Stefania Erminia Noce muore in una pozza di sangue nella cucina di casa, tra le grida della nonna che spaventata dalla furia assassina di Loris Gagliano, il fidanzato di sua nipote: l’anziana donna capisce subito che Loris è fuori di testa e chiama la figlia, la mamma di Stefania che per un caso è lontana da casa.


E’ nella stazione dei carabinieri dove sta denunciando la manomissione dei freni che qualcuno, forse Loris, di notte ha provocato nell’auto di Stefania, quando squilla il telefonino. L’anziana donna di 72 anni grida a squarciagola: “vieni presto, qui Loris ci sta ammazzando tutti…”. Nel frattempo il giovane studente universitario in preda alla follia cambia vittima, si scaglia contro il nonno Paolo Miano: lo ferisce alle braccia con quel coltello affiliato e appuntito, ma lui non demorde, grondando sangue da tutto il corpo, sospinto dalla voglia di proteggere la sua famiglia, si trascina sino in camera da letto.

Apre l’armadio e afferra il fucile da caccia, sono gli ultimi istanti di vita, prima che Loris lo finisca con l’ultimo fendente alle spalle. Morirà anche lui in una pozza  di sangue.

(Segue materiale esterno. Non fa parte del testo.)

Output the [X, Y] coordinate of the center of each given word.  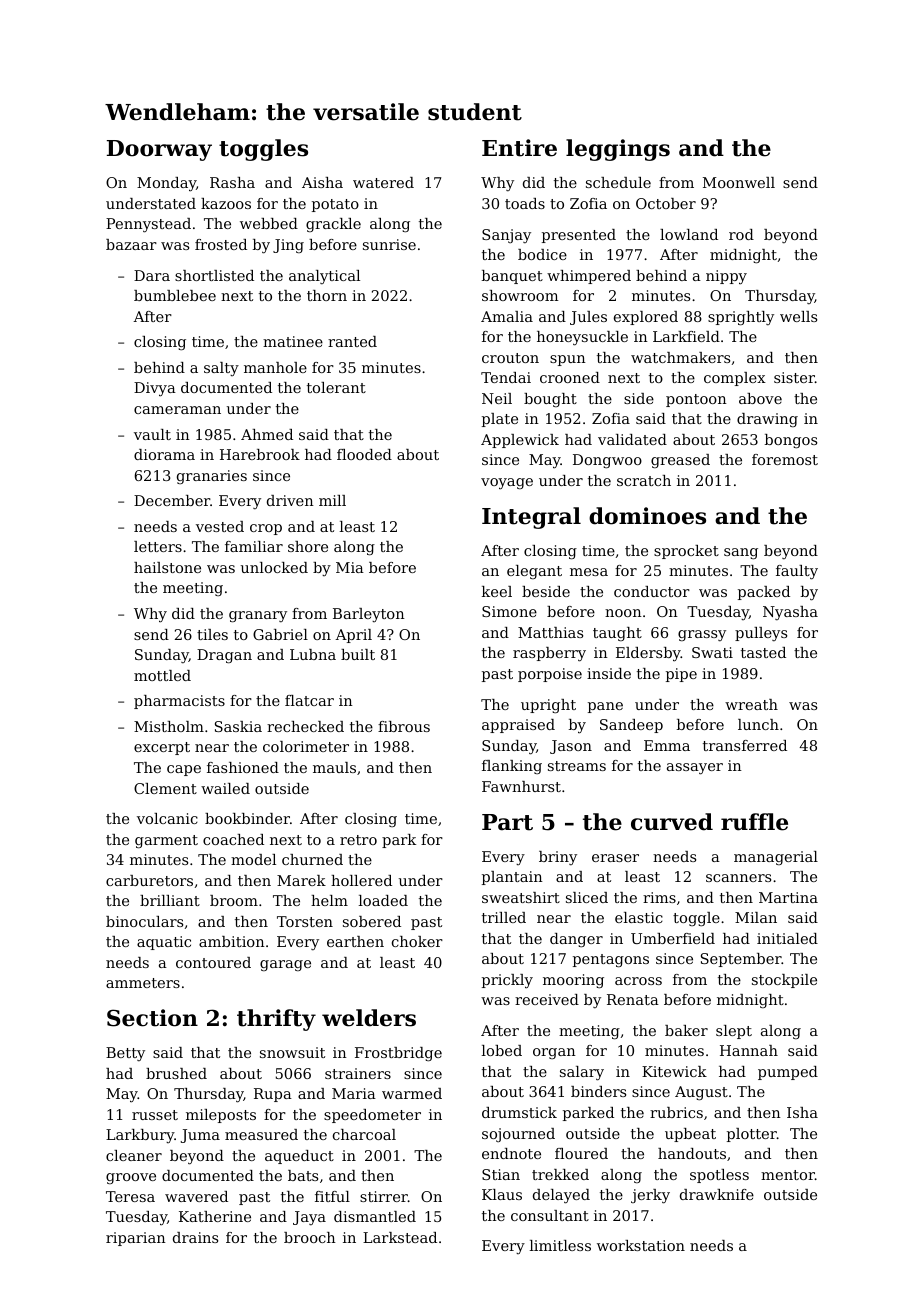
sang [741, 554]
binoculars [144, 921]
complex [735, 379]
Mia [350, 567]
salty [221, 369]
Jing [288, 246]
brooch [310, 1237]
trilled [504, 917]
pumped [788, 1073]
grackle [333, 225]
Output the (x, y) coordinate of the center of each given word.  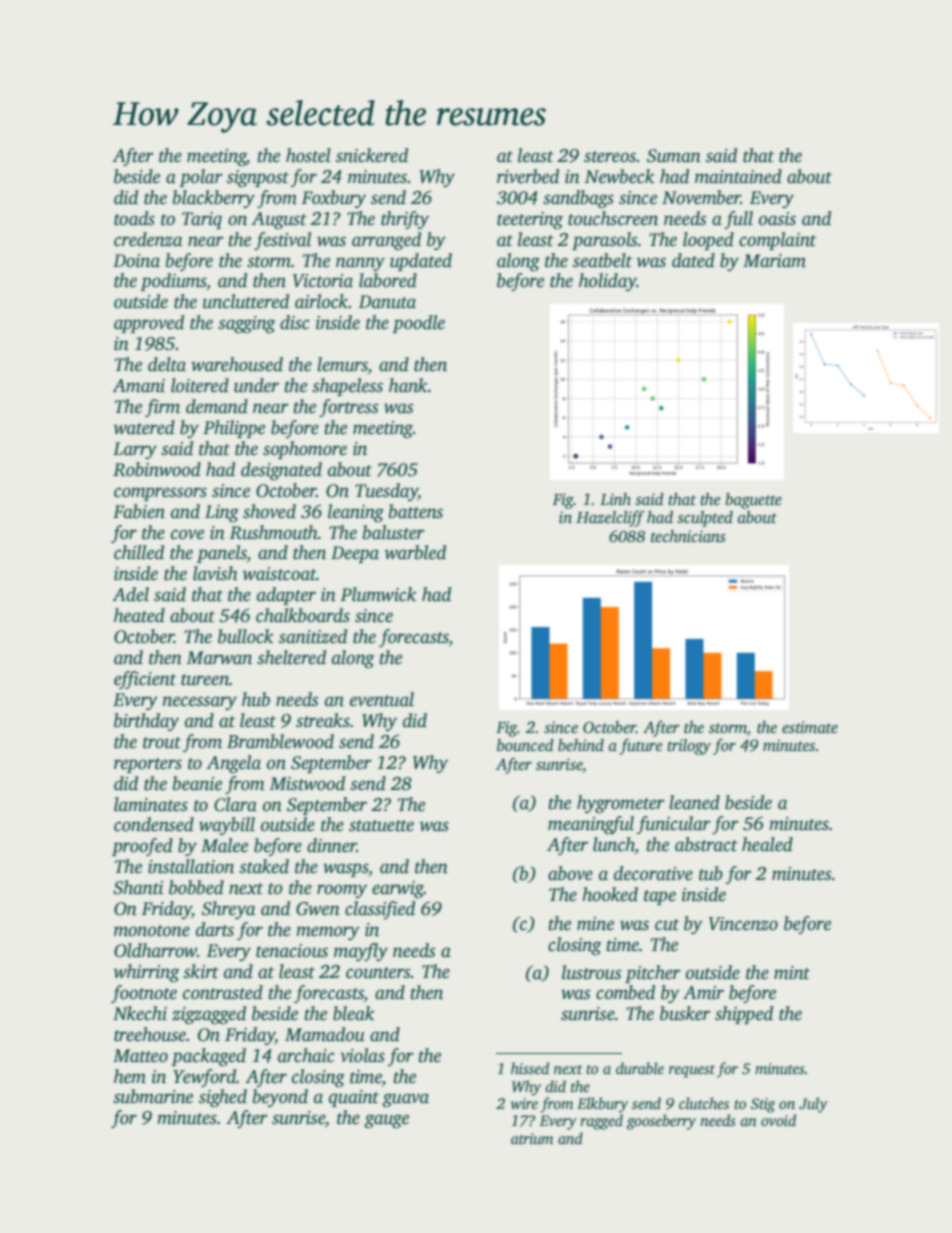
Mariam (774, 261)
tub (711, 873)
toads (134, 218)
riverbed (528, 176)
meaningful (591, 825)
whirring (147, 973)
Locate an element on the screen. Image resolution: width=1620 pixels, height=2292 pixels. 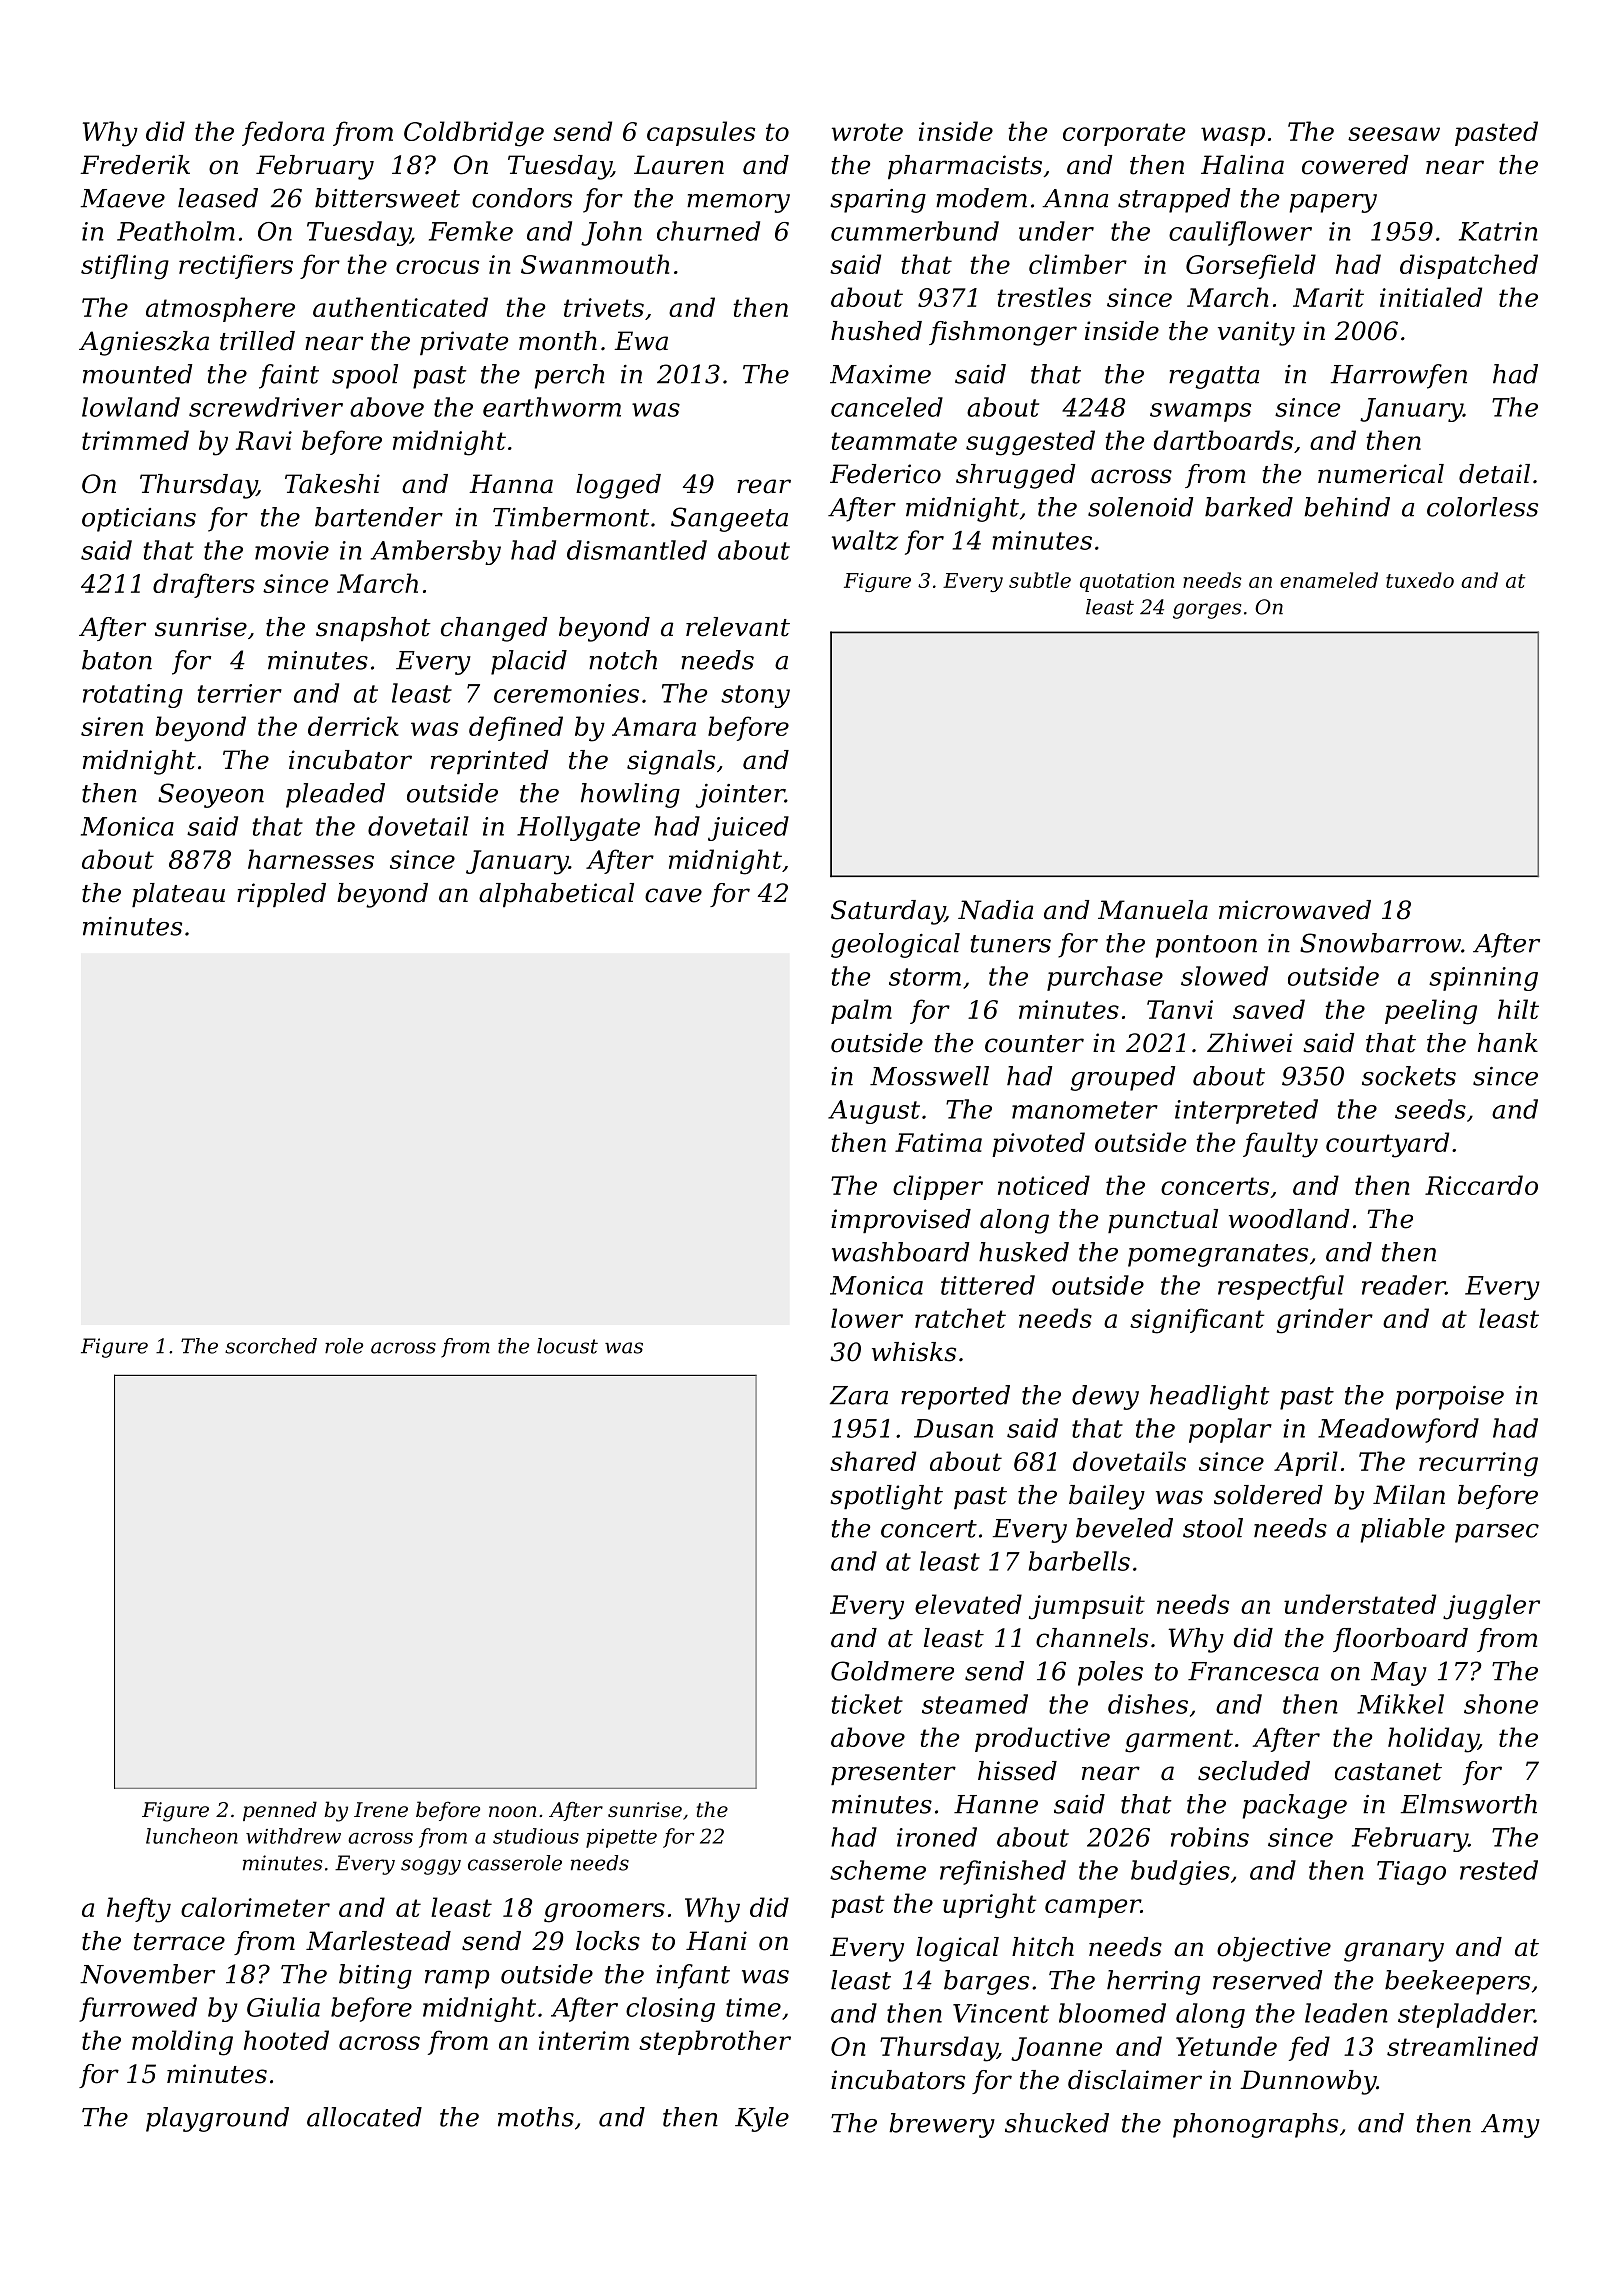
locust is located at coordinates (567, 1346).
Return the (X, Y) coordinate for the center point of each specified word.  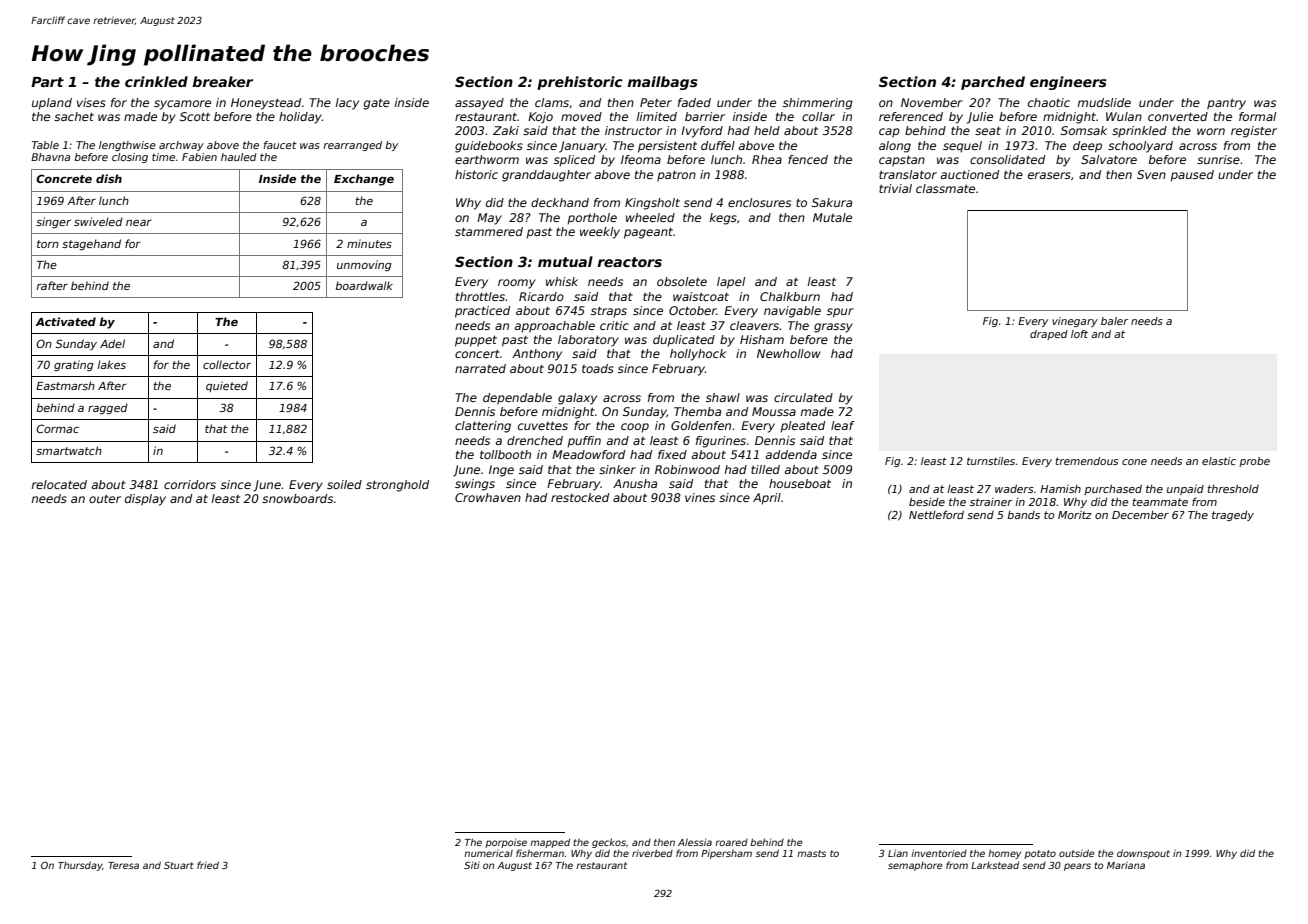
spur (840, 313)
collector (227, 364)
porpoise (506, 843)
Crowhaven (488, 497)
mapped (550, 843)
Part (47, 82)
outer (105, 499)
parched (993, 83)
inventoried (939, 853)
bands (1023, 515)
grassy (833, 328)
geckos (609, 843)
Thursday (80, 866)
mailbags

Loris Gagliano non è ancora sazio di vendetta: per ultima affronta la nonna che colpisce con il coltello ripetutamente al petto, ad un polmone e poi in faccia e in testa. La nonna si salverà per un miracolo. Sono attimi di efferata violenza che si interrompono quando Loris decide di lasciare Licodia Eubea forse timoroso dell’arrivo imminente dei carabinieri.

Vagherà per tutto il pomeriggio sino alle 18 quando i militari lo intercettano ad Acate sul lungomare Maccari: ha gli abiti ancora sporchi di sangue, lo sguardo smarrito e sul punto di farla finita sta meditando il suicidio. Dentro l’auto quattro coltelli appunti come quello utilizzati per uccidere.